The Pellicer-De Burgo House is located at 53 St. George Street in St. Augustine, Florida. It is a reconstruction of two connected houses built during the British Period (1763-1783) of East Florida.

== History ==
According to a Spanish map of 1763, there were two lots at the site of the Pellicer-De Burgo property. The north lot had belonged to Lucas Escovedo and the south lot had belonged to Prudencia Ansures but the two owners left St. Augustine as the British took over the colony after the 1763 Treaty of Paris. At the beginning of St. Augustine's British Period, agent Jesse Fish was put in charge of selling the two lots. He sold them to Francisco Pellicer and José Peso de Burgo in 1780. Pellicer's wife and two youngest children died shortly after he bought the lot.

In 2000, Francisco Pellicer was nominated to become part of the Great Floridians Program. Pellicer Creek, just south of St. Augustine, is named after Francisco Pellicer.

Minorcan Pellicer and Corsican Peso de Burgo had been members of Dr. Andrew Turnbull's New Smyrna colony that eventually ended up in St. Augustine. Pellicer was a master carpenter and had built Turnbull's plantation home. Allegedly Pellicer was one of the men who came to Governor Tonyn in 1777 charging Turnbull with mistreatment of fellow colonists. In 1784 Peso de Burgo was identified as a storekeeper and half owner of a sloop.

A 1788 map describes both houses as being wooden. Both houses were one room and shared a wall. There was also a small outbuilding on the lot. Pellicer built his own house and potentially Peso de Burgo's as well. Peso de Burgo moved out of his home before 1791 and rented it out to lodgers.

In 1787 Francisco Pellicer sold his home to Greek fisherman and sailor Demetrios Fundulakis and his wife Maria Bros. Peso de Burgo sold his house in 1791 to Juan Sánchez, the chief master caulker of the royal works, who also rented out the house for income. He sold it in 1792 to John Martin Struder, who in turn sold the house in the mid-1790s to a Minorcan farmer named Pedro Fusha.

At some point prior to 1831, when a map show the lots to be vacant, the two houses were demolished. One Peter Arnau owned both lots at that time.

== Reconstruction ==
An archaeological excavation at the lots of the Pellicer-De Burgo House was conducted in 1973 funded by the Florida Bicentennial Commission to look for the original wooden foundations of the two houses. Senator Verle Pope donated towards the cost of reconstructing the buildings.

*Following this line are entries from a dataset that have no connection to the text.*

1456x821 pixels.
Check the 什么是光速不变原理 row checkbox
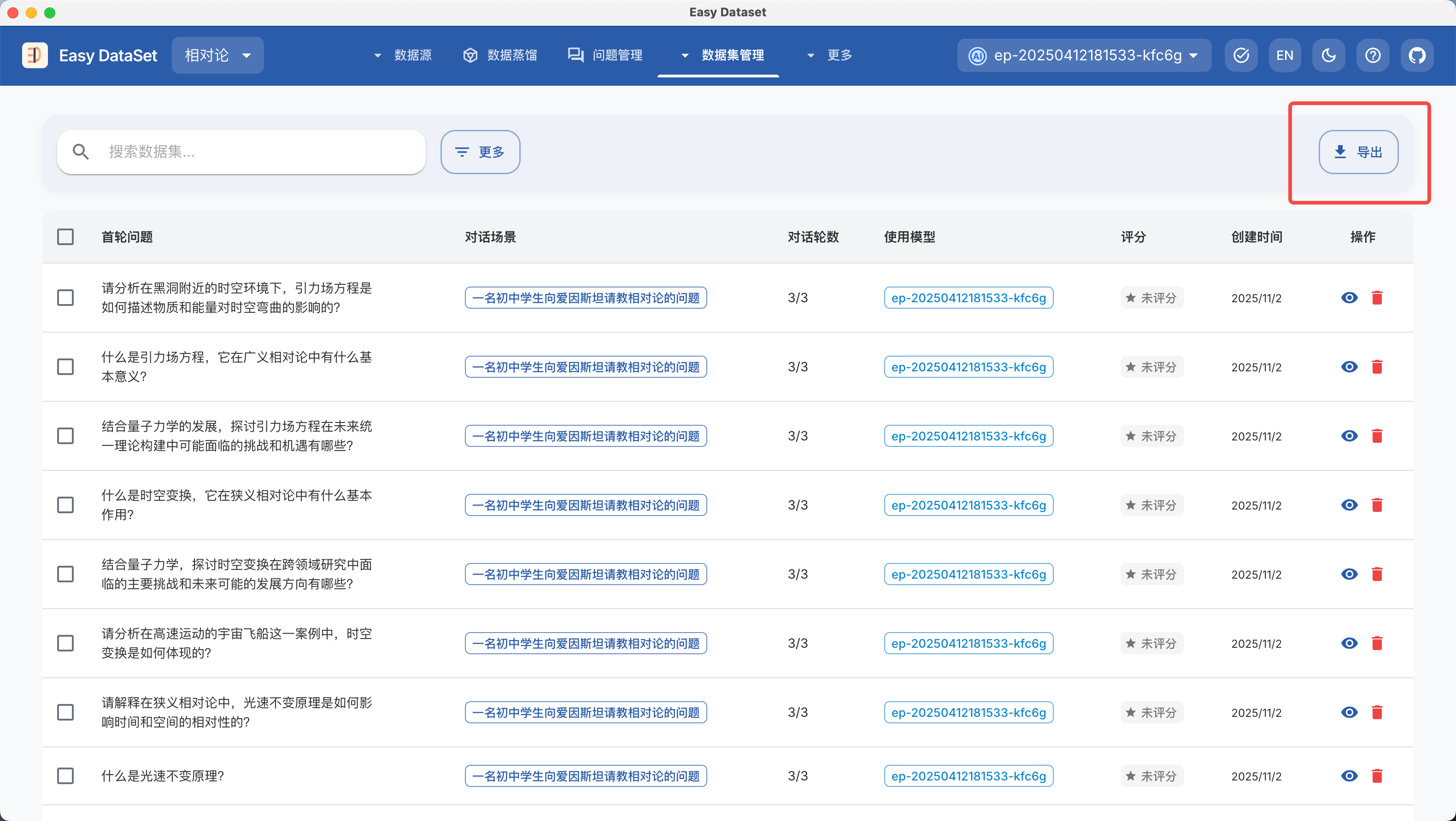(65, 776)
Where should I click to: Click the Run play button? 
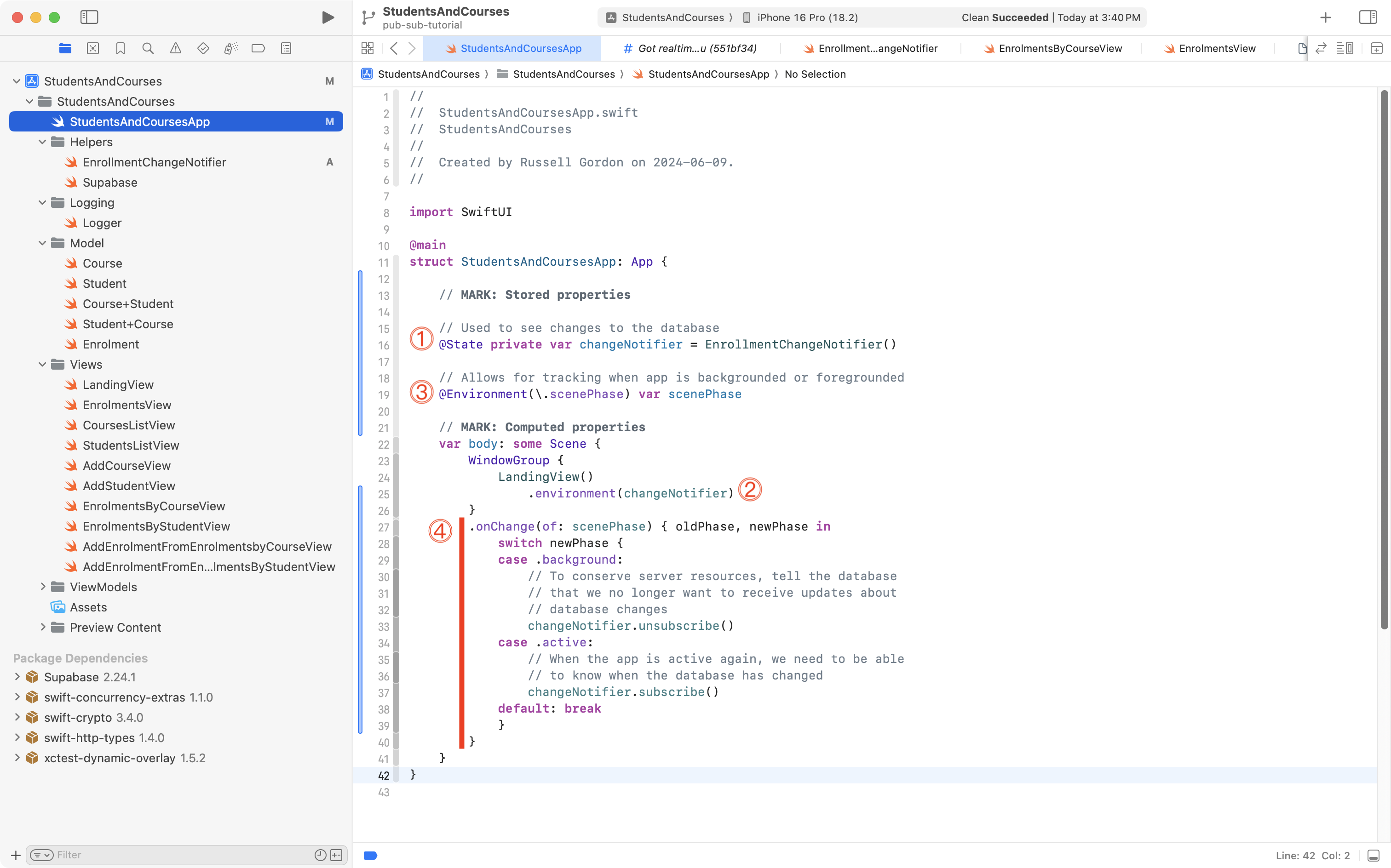(328, 17)
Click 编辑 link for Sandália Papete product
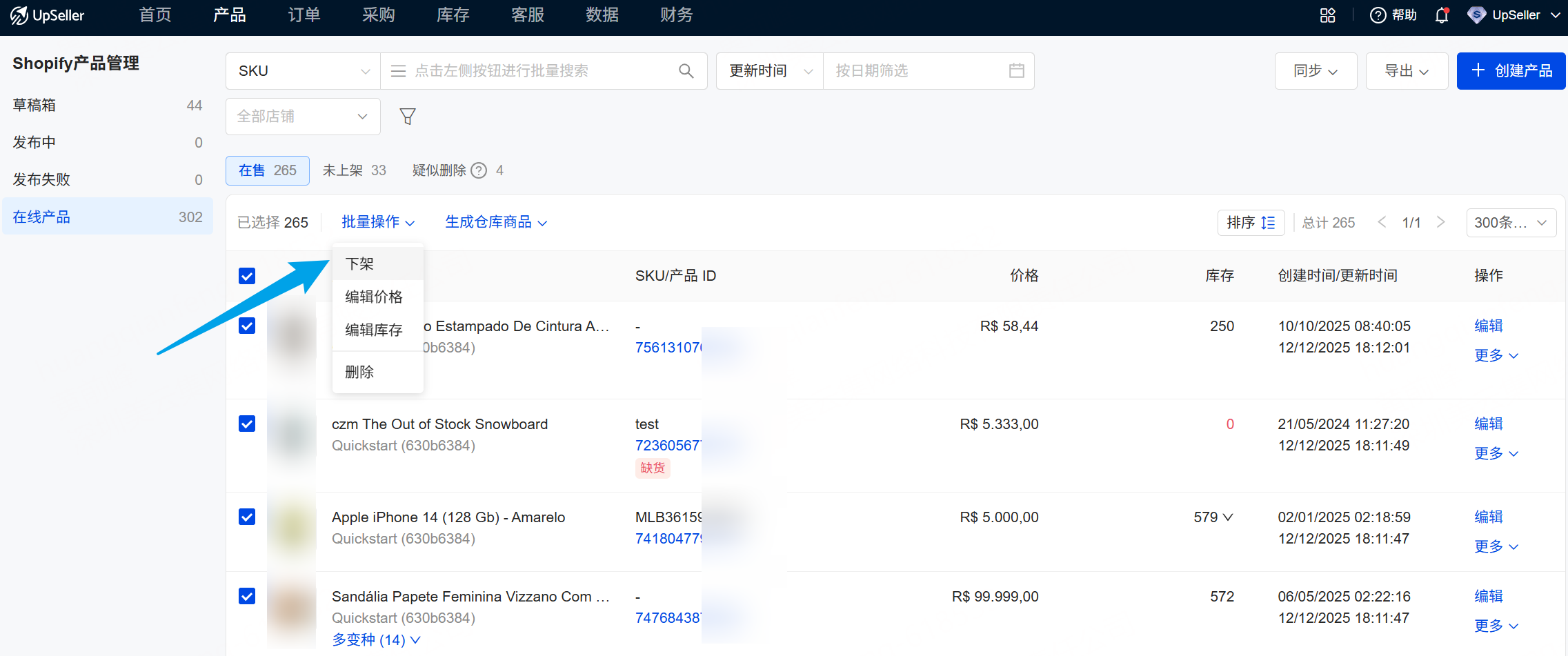Viewport: 1568px width, 656px height. (x=1488, y=595)
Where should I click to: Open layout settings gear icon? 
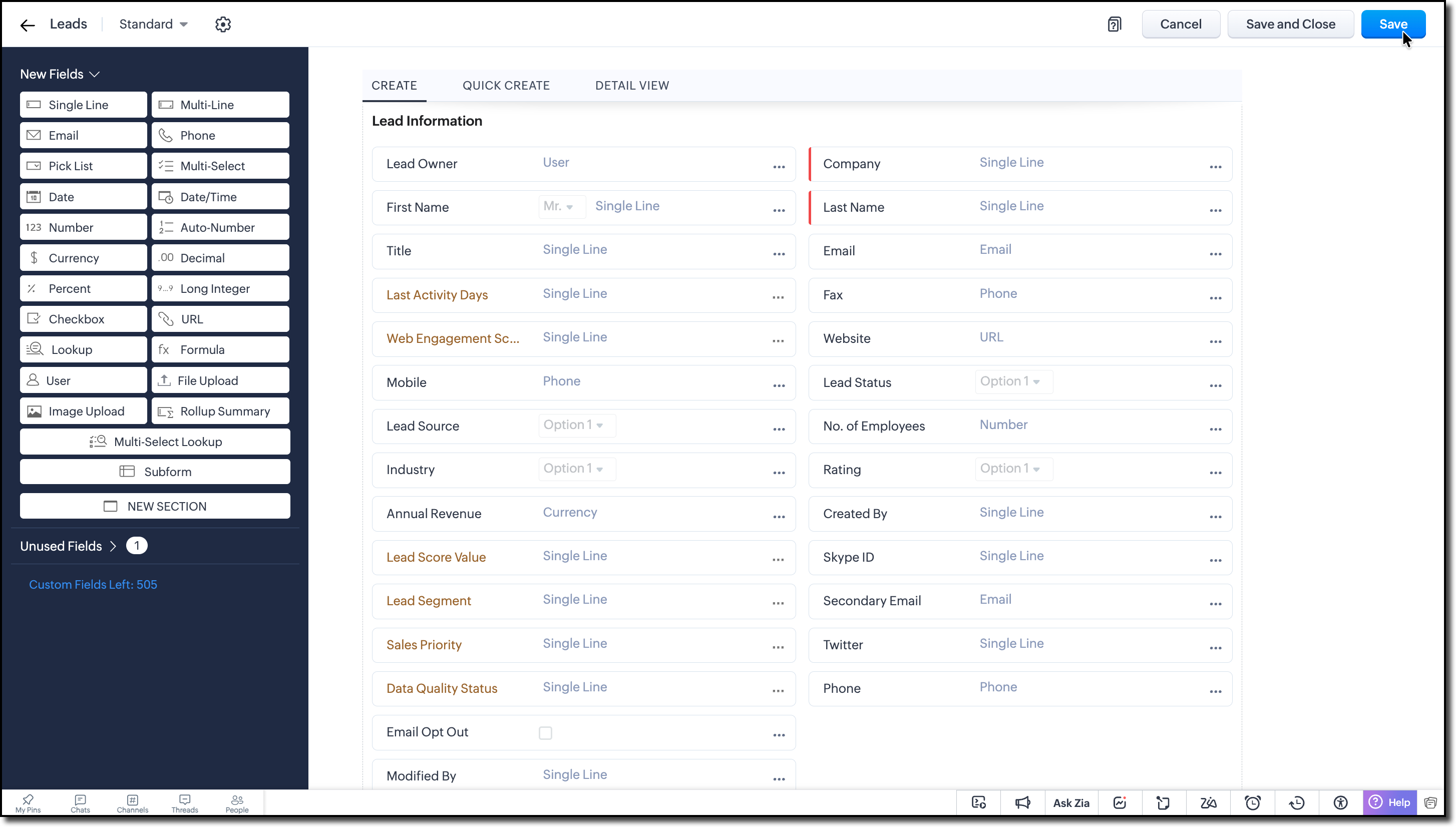click(x=223, y=25)
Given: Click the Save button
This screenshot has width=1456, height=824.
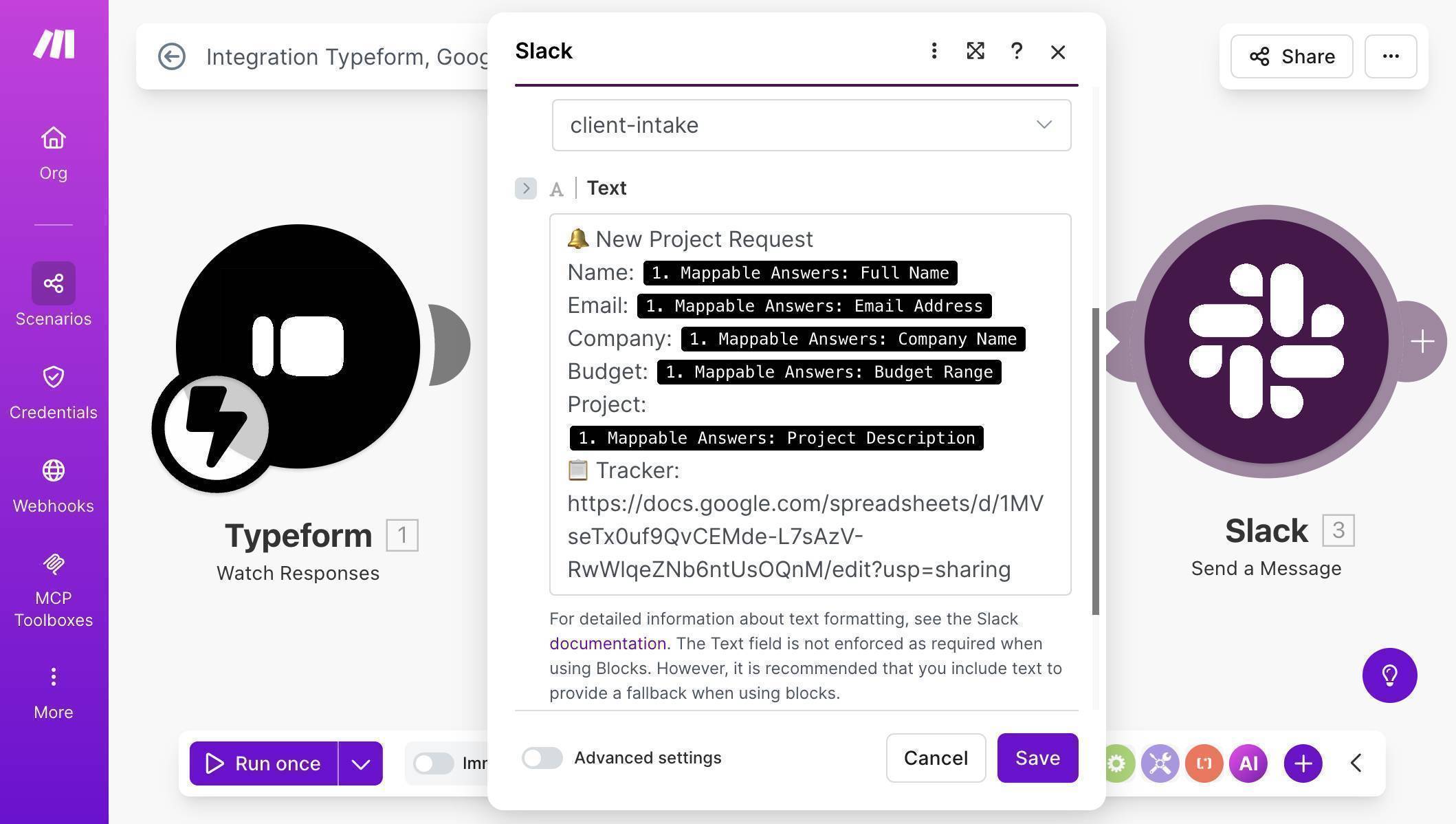Looking at the screenshot, I should (x=1037, y=758).
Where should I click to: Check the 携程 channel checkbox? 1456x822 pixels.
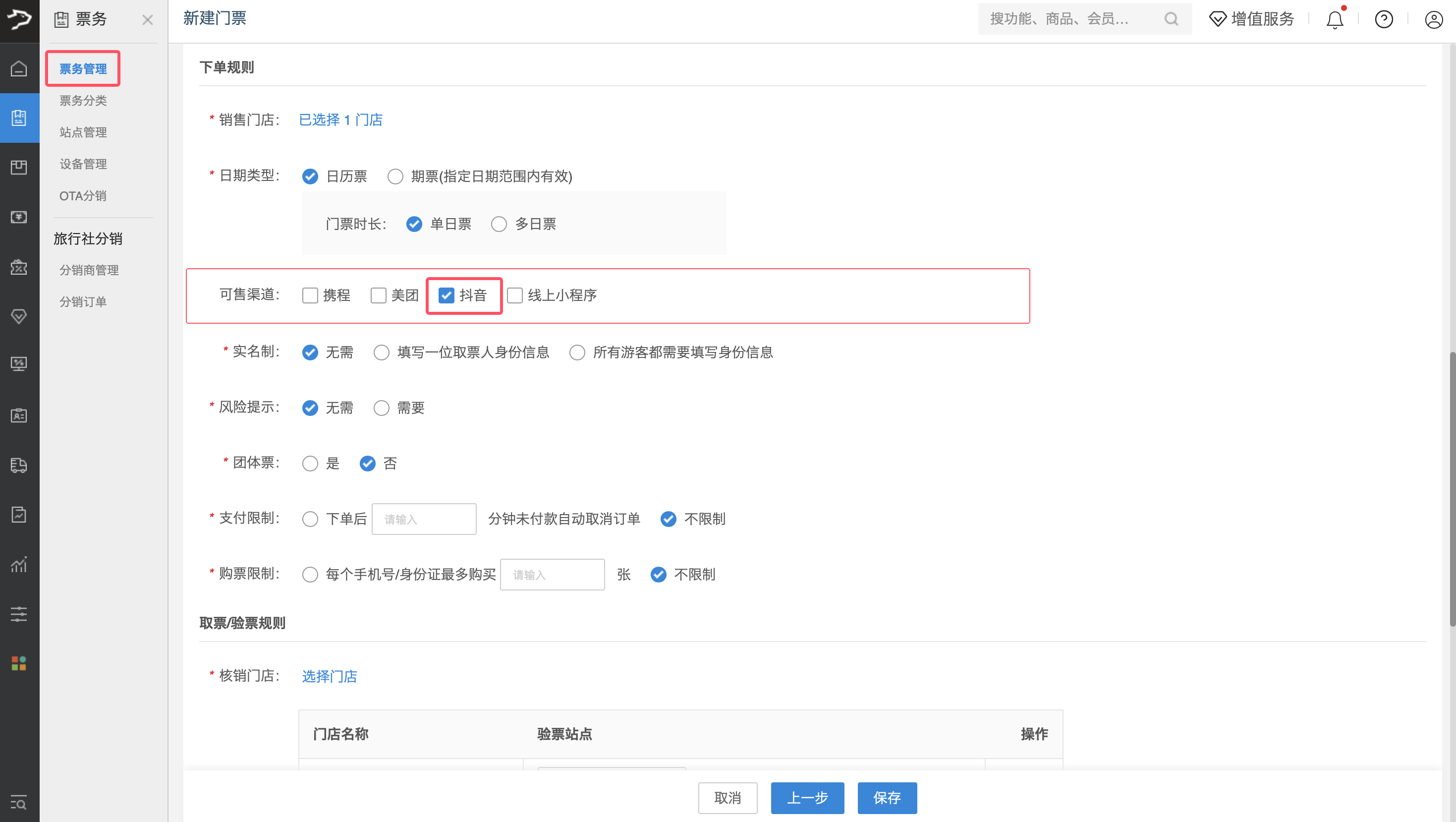coord(310,295)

An article from 1974 tells us that the Pellicer-De Burgo lot was locally known as the Paffe property before the reconstruction project. The project was completed in March 1977, and was one of the last houses reconstructed for San Agustín Antiguo, St. Augustine's living history museum. Ironically, though this project was called "restoration" it actually resulted in the demolition of the home and gallery of one of America's famous artists, Earl Cunningham(1893-1977)--often called "Grandpa Moses" for his similarity to the well-known Grandma Moses. The Menello Museum in Orlando has the best-known collection of Cunningham's work.

The Historic St. Augustine Preservation Board reserved the structures to house an exhibit on the Minorcans that moved from New Smyrna to St. Augustine. On August 5, 1996, the Board had a grand opening of "The Minorcans of St. Augustine" where they served Minorcan dishes to guests. The project was financed in part with the Historical Museum Grants-in-Aid Program out of the Museum of Florida History, Bureau of Historical Museums, Florida Department of State. The exhibit, part of the what was then known as the Spanish Quarter, and is now the Colonial Quarter in downtown St. Augustine, was advertised in local newspapers. It displayed panels on the Minorcans that travelled to New Smyrna, their social conditions, and their later influence on St. Augustine trade, customs, language, and food.

== Present Day ==
Today 53 St. George Street is the Bull and Crown Publick House restaurant in downtown St. Augustine. It is one of the eateries within the Colonial Quarter. The house is owned by the State of Florida and managed on its behalf by University of Florida Historic St. Augustine, Inc.